My notion of semantics doesn't require the LLMs to have "actual direct access" to their internal states in order for their assertions about feelings/desires/etc to be meaningful. It would be enough if they merely had decently good models of themselves. However, it seems to me like their self-models are quite poor (much poorer than humans). They are essentially just making stuff up (and worse than humans would).
This makes sense. I don't think anything in their training incentivizes self-modeling of this kind. The pre-training step incentivizes them to model the internal states of humans, not themselves; what they are thinking has no influence on the static training data. This creates a heavy prior for "faking it", ie, making up stuff a human might say when asked about internal state. I doubt the other parts of training do much to correct for this.
However, I don't rule out this capability emerging naturally as LLMs continue to improve. Skill at self-modeling might emerge as a consequence of more general skill at world-modeling.
Ultimately, I'm merely pointing out one factor to consider when evaluating the moral status of AI. I'm not claiming that consciousness is the ultimate determiner of moral status. I'm not claiming that "something it is like to be X" is the ultimate definition of consciousness. I won't even argue that self-modeling is necessarily the best way to think about whether there's "something it is like to be X".
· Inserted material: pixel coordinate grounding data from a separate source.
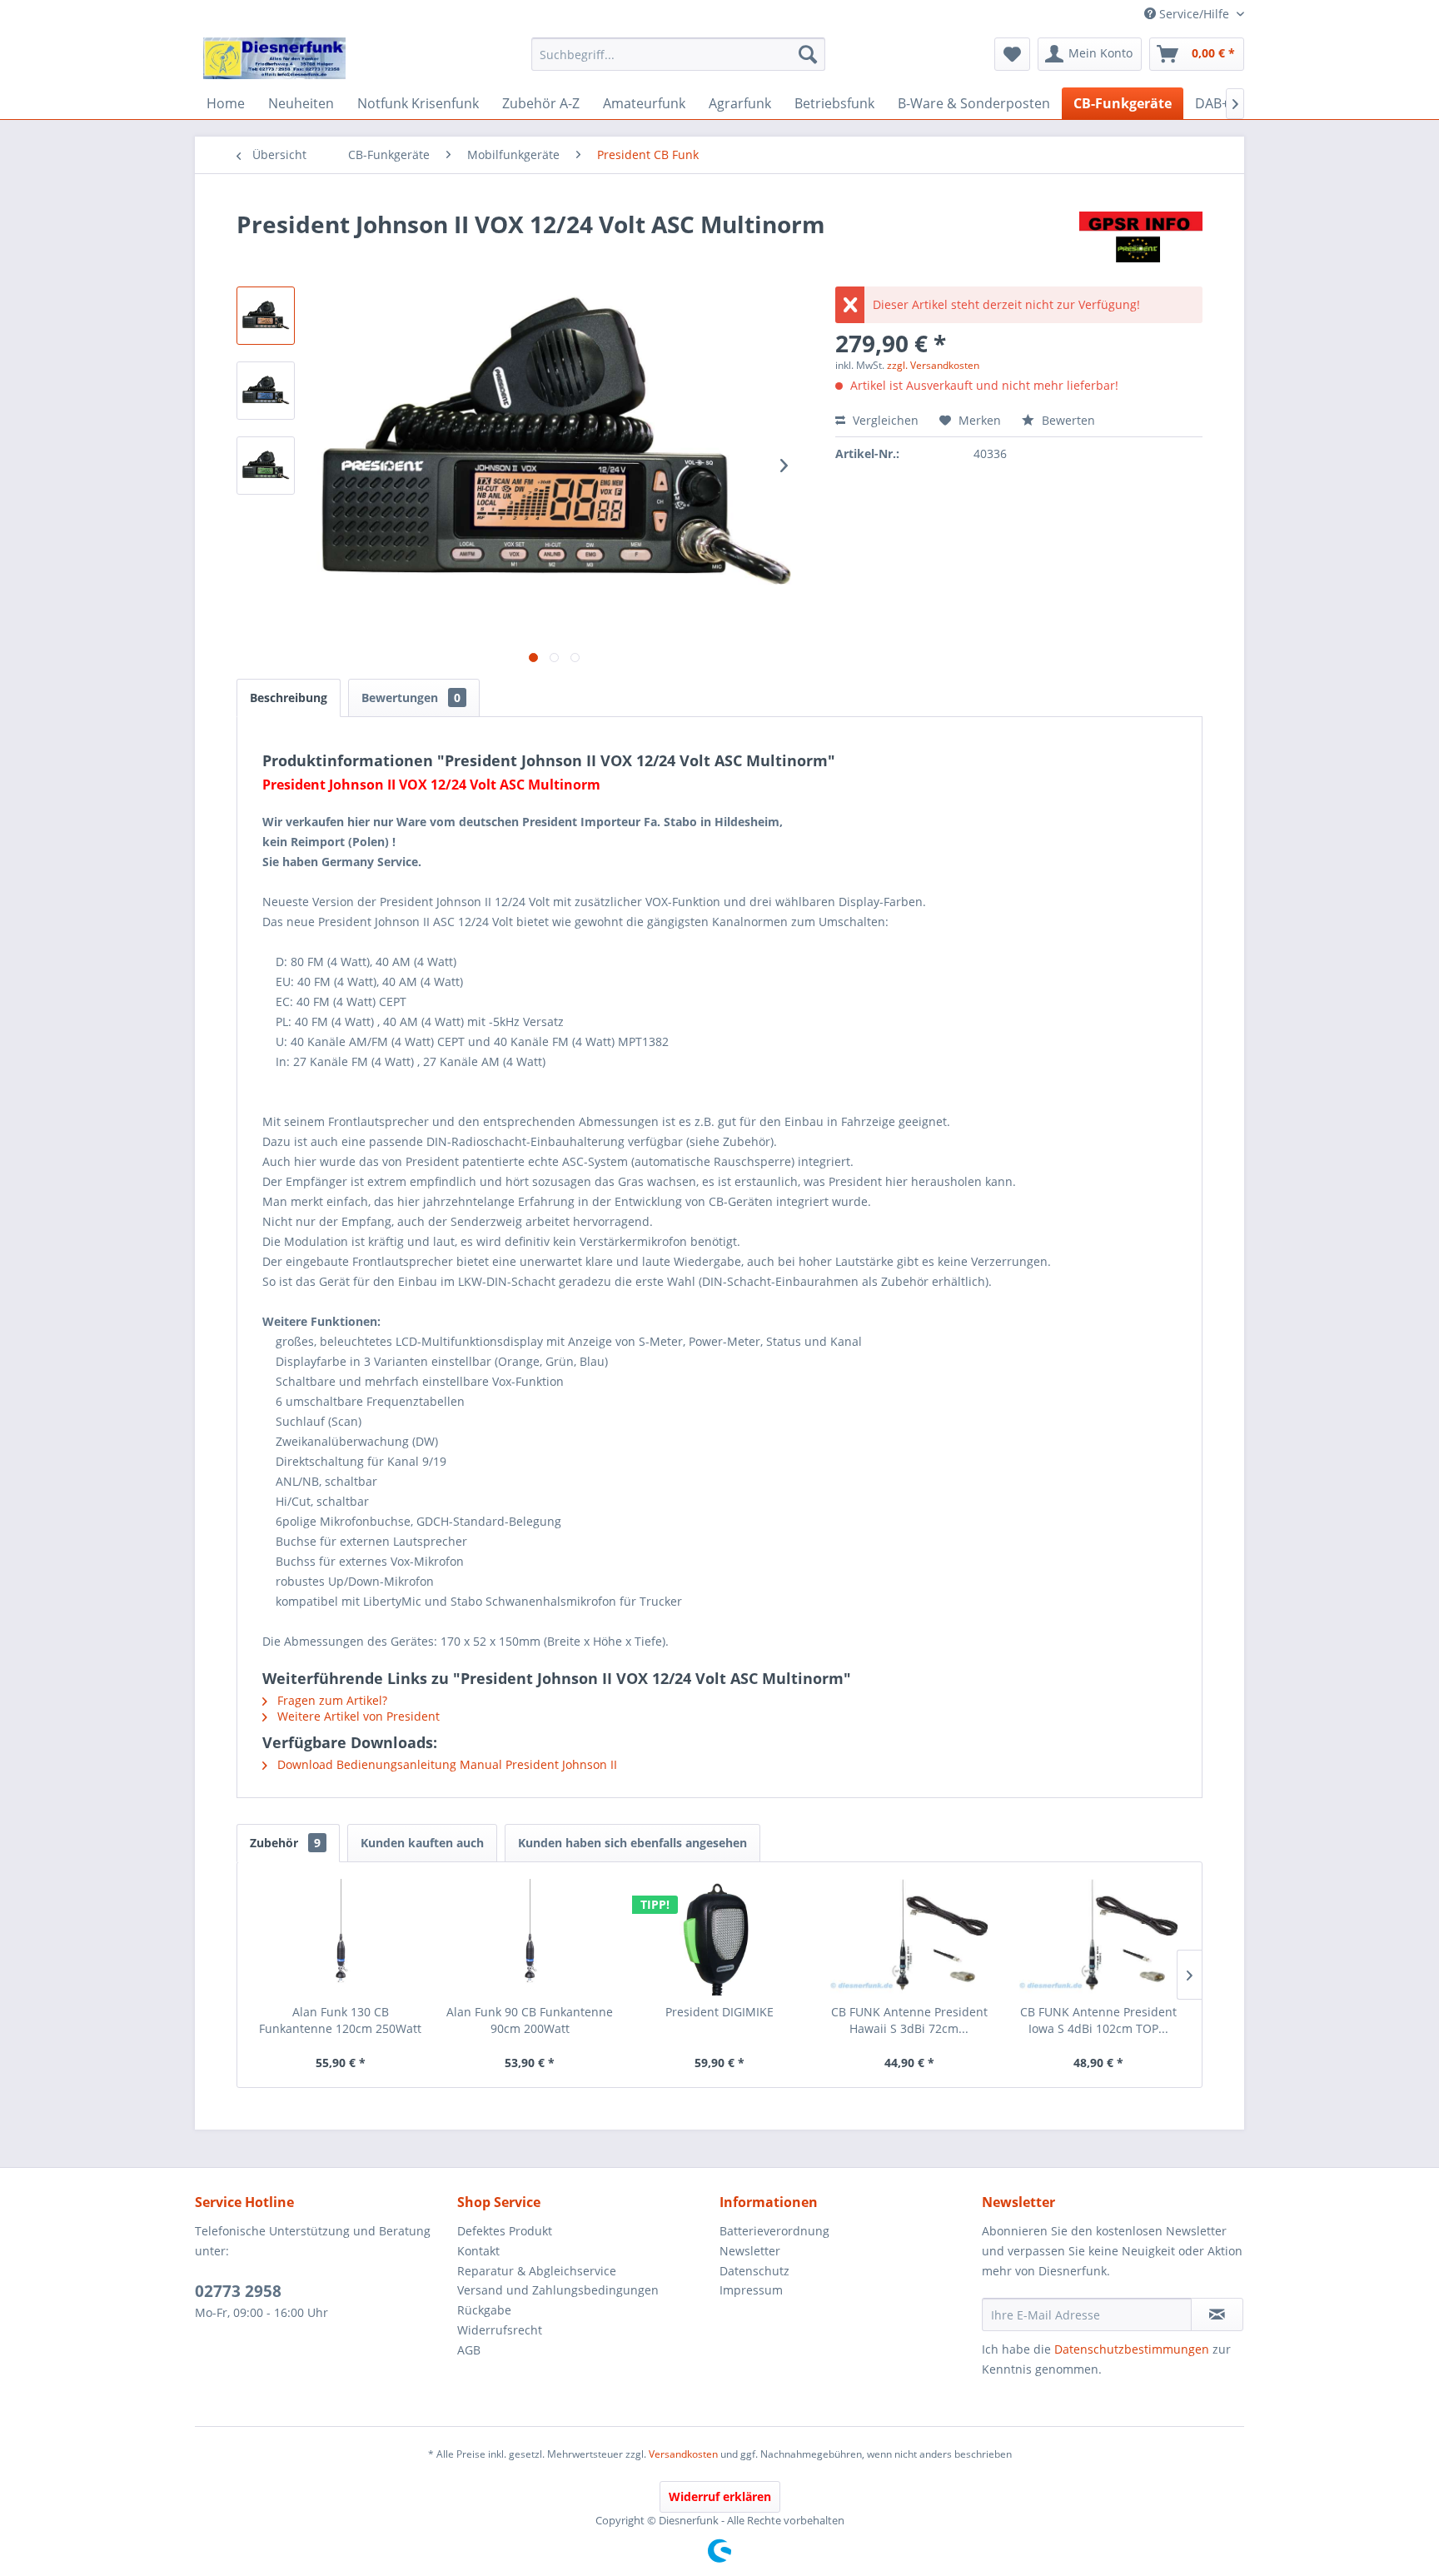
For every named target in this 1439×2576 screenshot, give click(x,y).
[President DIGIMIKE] (719, 1937)
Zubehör (285, 1843)
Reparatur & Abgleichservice (536, 2271)
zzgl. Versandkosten (933, 365)
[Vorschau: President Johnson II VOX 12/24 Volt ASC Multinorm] (266, 315)
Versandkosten (683, 2454)
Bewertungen (411, 697)
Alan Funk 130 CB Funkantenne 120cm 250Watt (340, 2020)
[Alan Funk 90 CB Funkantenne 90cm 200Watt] (530, 1937)
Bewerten (1066, 420)
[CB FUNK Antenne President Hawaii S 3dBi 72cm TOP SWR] (909, 1937)
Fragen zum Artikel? (330, 1700)
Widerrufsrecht (499, 2330)
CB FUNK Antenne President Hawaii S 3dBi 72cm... (909, 2020)
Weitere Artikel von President (357, 1716)
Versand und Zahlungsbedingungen (558, 2290)
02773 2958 (238, 2291)
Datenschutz (754, 2271)
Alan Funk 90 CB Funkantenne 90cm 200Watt (529, 2020)
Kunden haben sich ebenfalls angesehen (632, 1843)
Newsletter (750, 2251)
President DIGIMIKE (719, 2012)
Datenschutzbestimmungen (1131, 2349)
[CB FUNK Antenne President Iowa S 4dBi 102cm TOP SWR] (1098, 1937)
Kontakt (478, 2251)
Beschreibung (288, 697)
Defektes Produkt (504, 2231)
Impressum (751, 2290)
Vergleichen (884, 420)
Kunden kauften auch (422, 1843)
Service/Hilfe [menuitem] (1194, 14)
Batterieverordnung (774, 2231)
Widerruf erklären (720, 2496)
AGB (468, 2350)
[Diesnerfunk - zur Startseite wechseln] (274, 58)
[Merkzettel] (1012, 54)
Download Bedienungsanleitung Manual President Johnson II (445, 1764)
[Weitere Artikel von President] (1140, 241)
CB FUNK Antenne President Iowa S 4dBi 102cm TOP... (1098, 2020)
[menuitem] (678, 54)
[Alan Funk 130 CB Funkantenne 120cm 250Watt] (340, 1937)
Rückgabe (484, 2310)
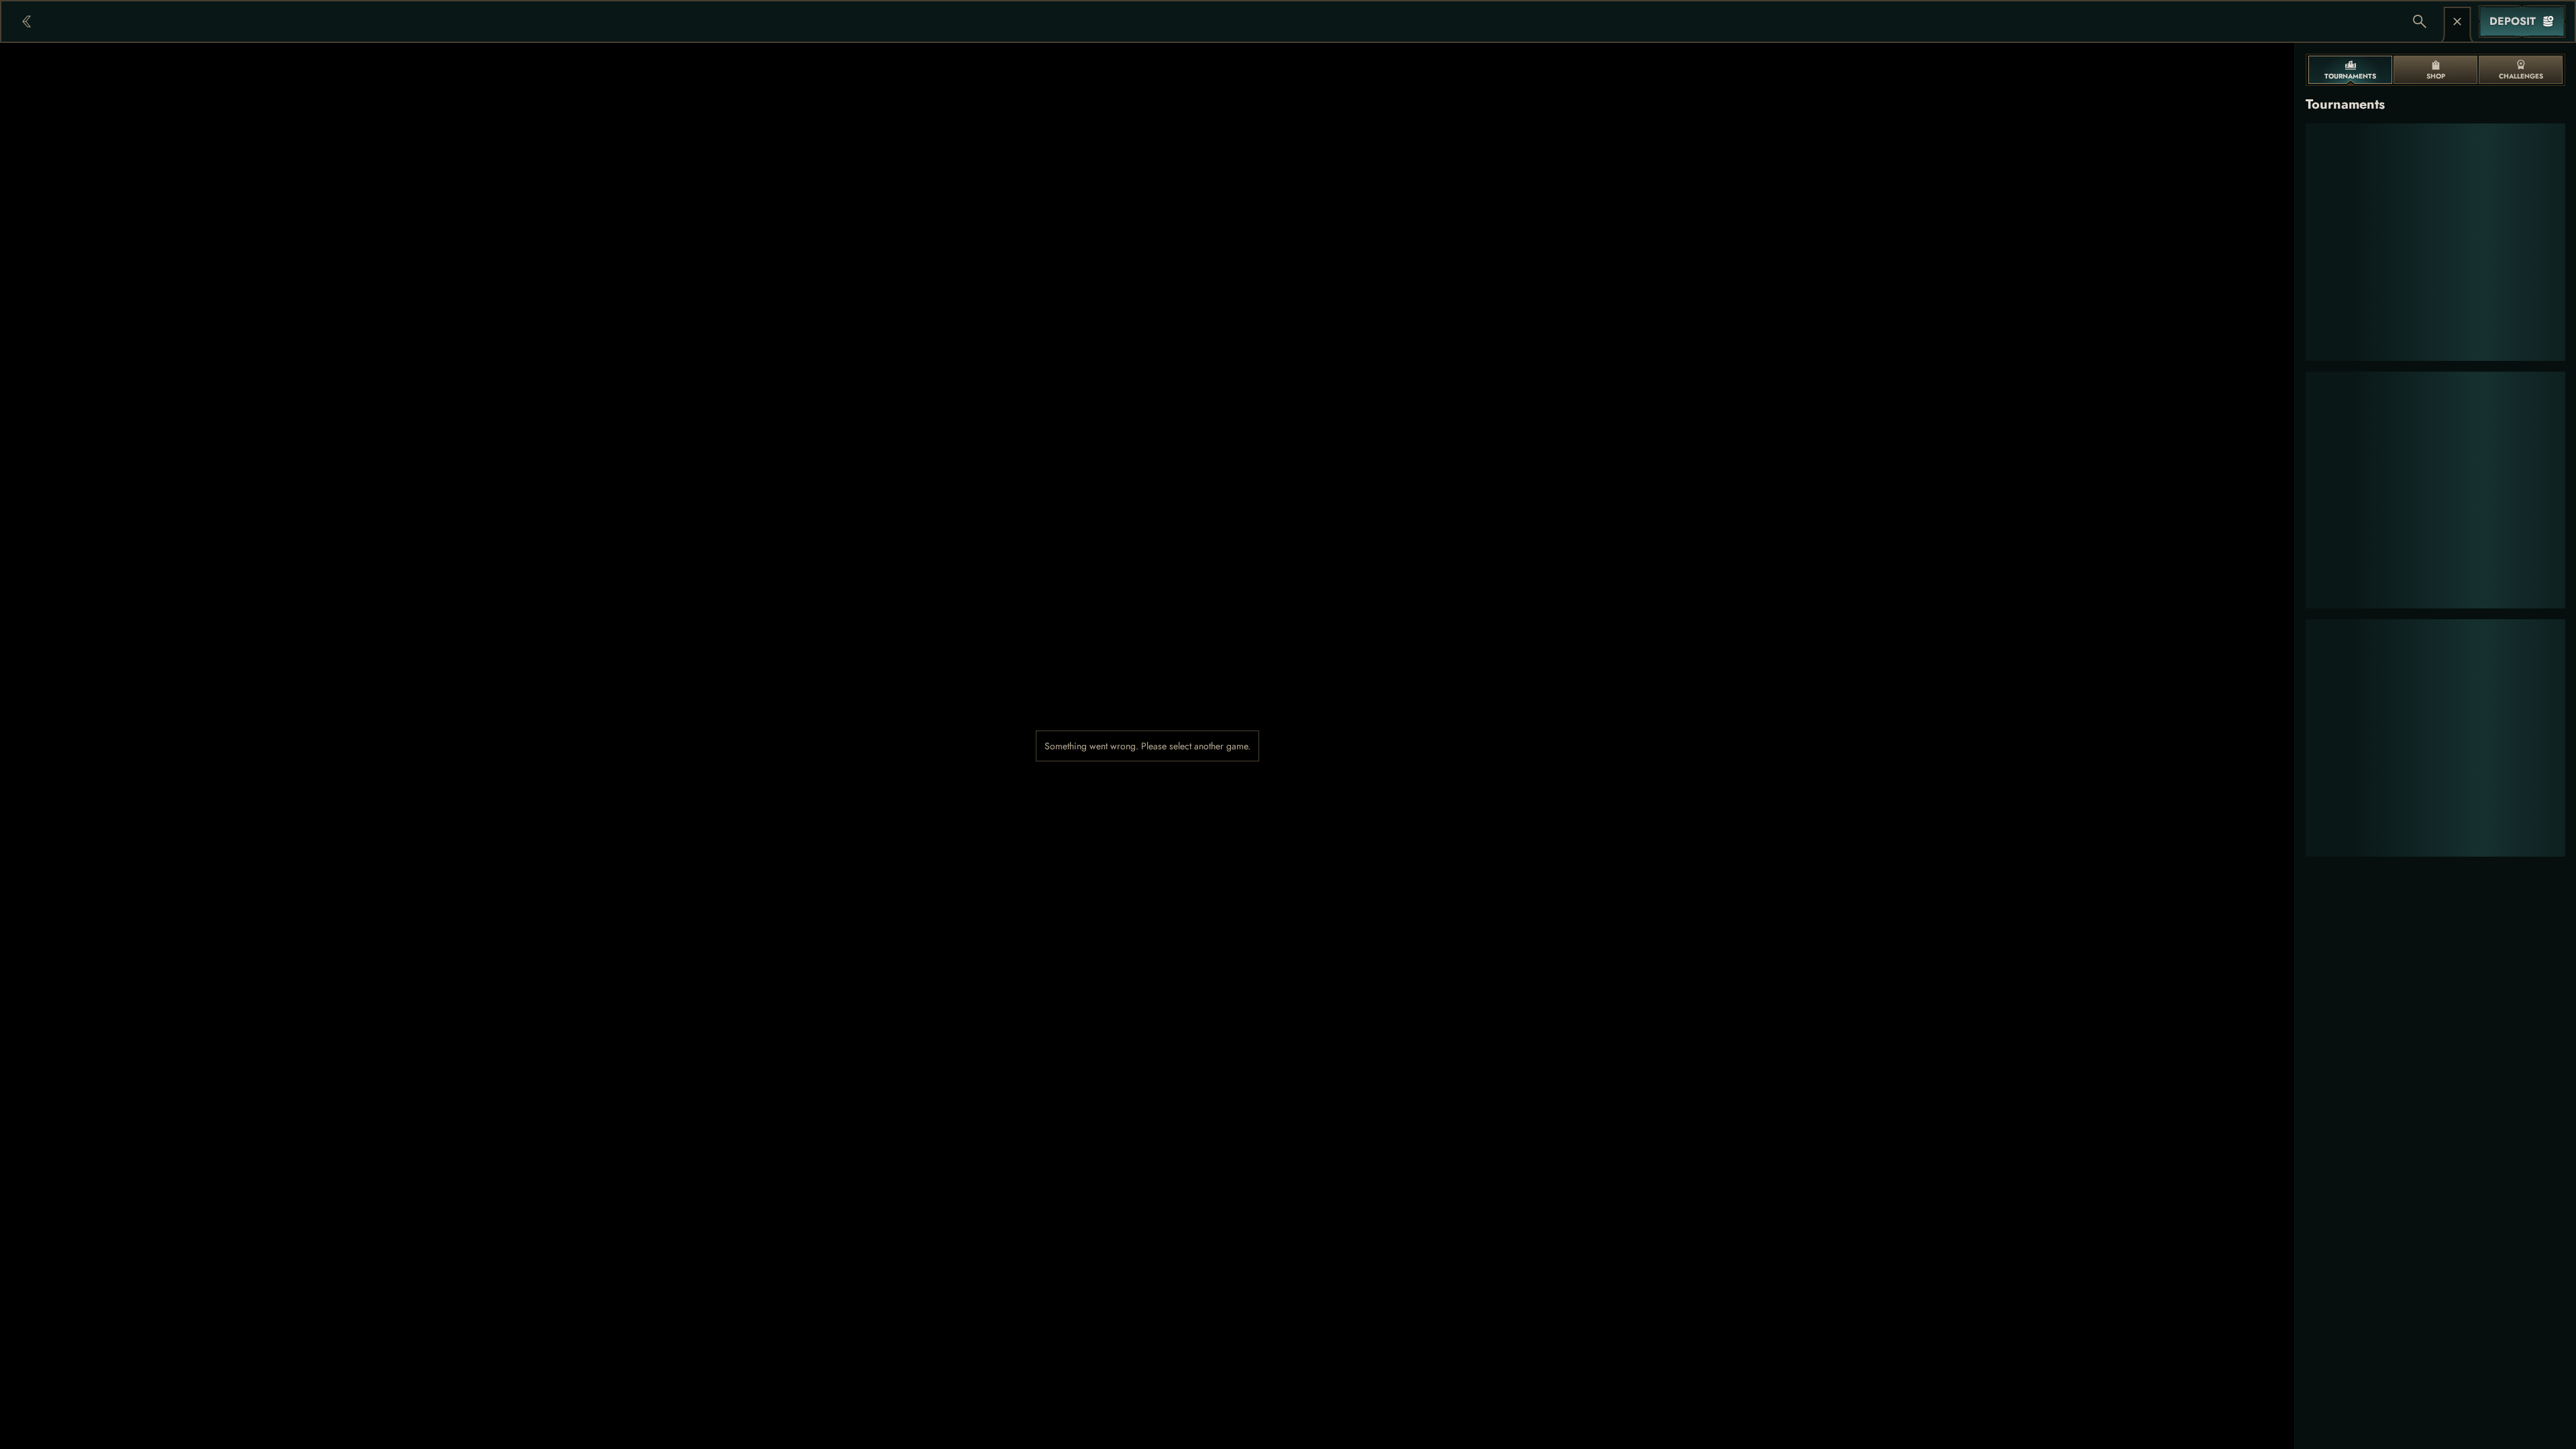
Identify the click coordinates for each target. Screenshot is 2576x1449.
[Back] (27, 21)
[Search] (2420, 21)
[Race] (2457, 21)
What I do want to say is that there's some circularity here. The "conscious" beings are those usefully modeled as such, but this requires some scope of observers (useful to who?). Our decisions about this might in turn be influenced to some extent by our conceptions of consciousness. Thus, consciousness has some aspects of a Keynsian beauty contest: the conscious decide who to interpret as conscious. It isn't totally arbitrary, though. It is our beauty contest; we should try to judge it well.
Particularly deflationary currencies such as gold and bitcoin, if you interpret a "Ponzi scheme" as something whose value is only propped up by the expectation that it will continue to increase in value.
I'm not really so focused on the deflationary part, however (I'm not sure how I'd want to analogize that to consciousness/agency). For my purposes the main thing is that the value is propped up by the expectation that there will be value in the future, rather than some "intrinsic" value.
I'm not being so careful about "circularity" in this post so as to cleanly distinguish between circular reasoning vs circular definitions.
EG, the typical objection to such versions of teleosemantics are swamp-man counterexamples: suppose a thermodynamic miracle occurred, with a perfectly formed human spontaneously assembling out of matter in a swamp. This person's thoughts cannot be ascribed semantics in a way that depends on evolution. My version of teleosemantics would be comfortable ascribing meaning to such a person's thoughts, because those thoughts would still be well-understood as being optimized for map-territory correspondence, much like a chess grandmaster's moves are well-explained by the desire to win.